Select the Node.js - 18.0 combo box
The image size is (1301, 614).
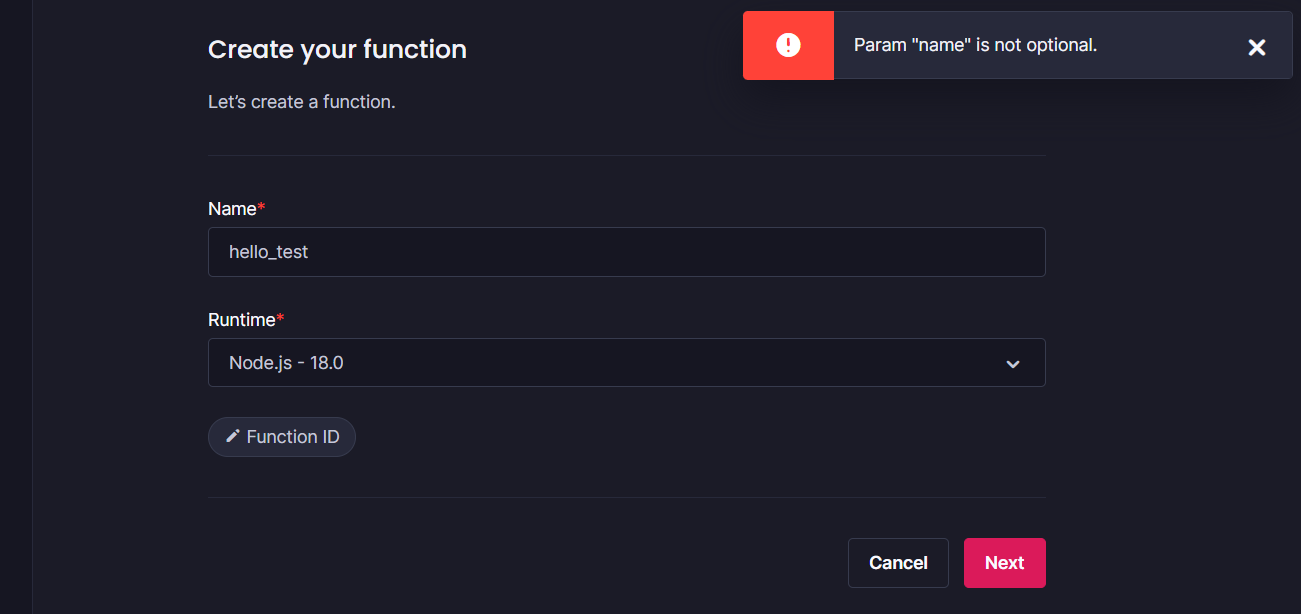click(x=627, y=362)
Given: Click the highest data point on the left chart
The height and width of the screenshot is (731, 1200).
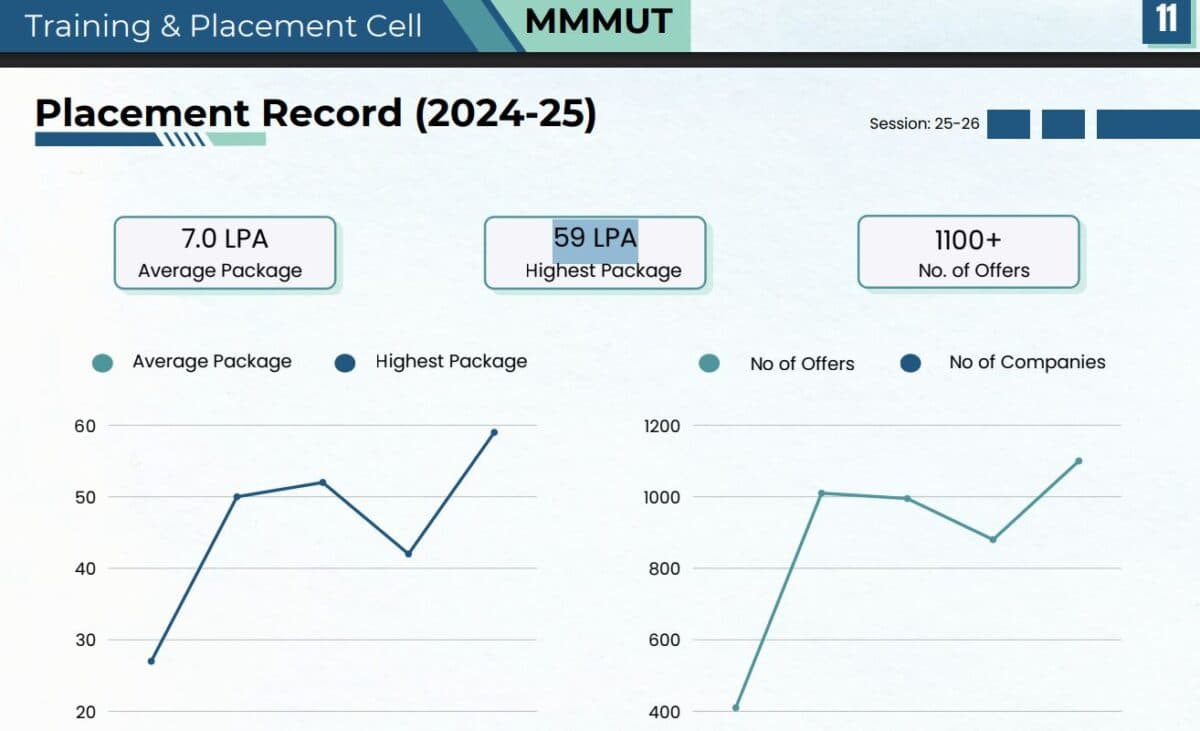Looking at the screenshot, I should pos(493,432).
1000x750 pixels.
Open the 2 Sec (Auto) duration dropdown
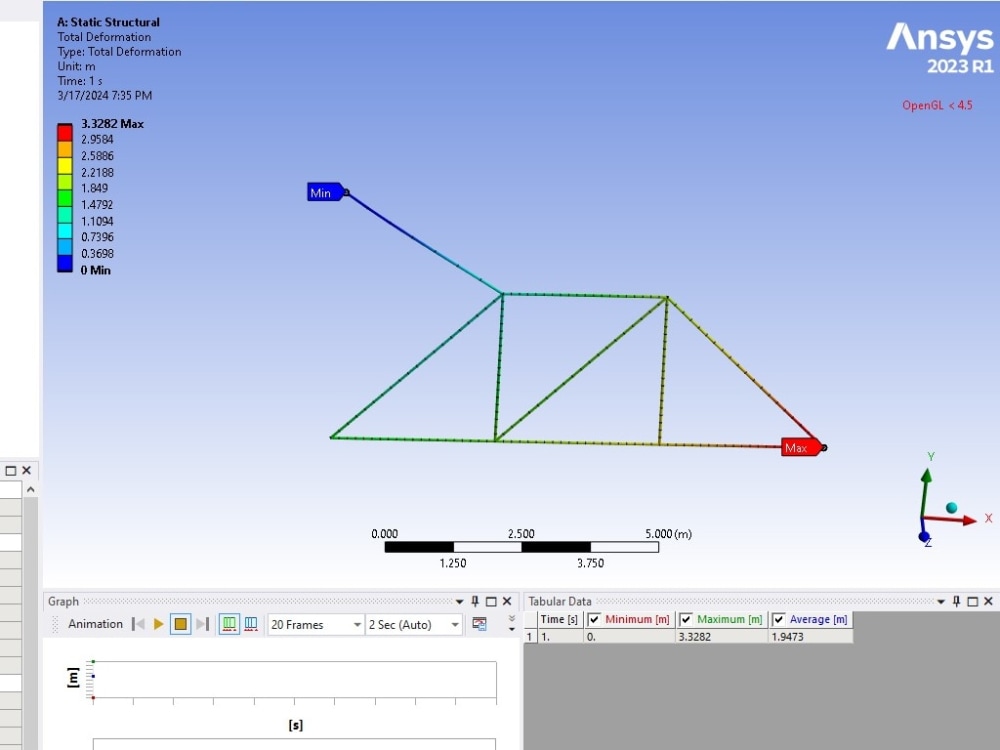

▶ **Exercise goal**:
Keep the pictures out and transcribe the listing exactly.

▶ **Output below**:
Select the Node.js - 18.0 combo box
The image size is (1301, 614).
click(x=627, y=362)
Given: Click the highest data point on the left chart
The height and width of the screenshot is (731, 1200).
Looking at the screenshot, I should pos(493,432).
1000x750 pixels.
Open the 2 Sec (Auto) duration dropdown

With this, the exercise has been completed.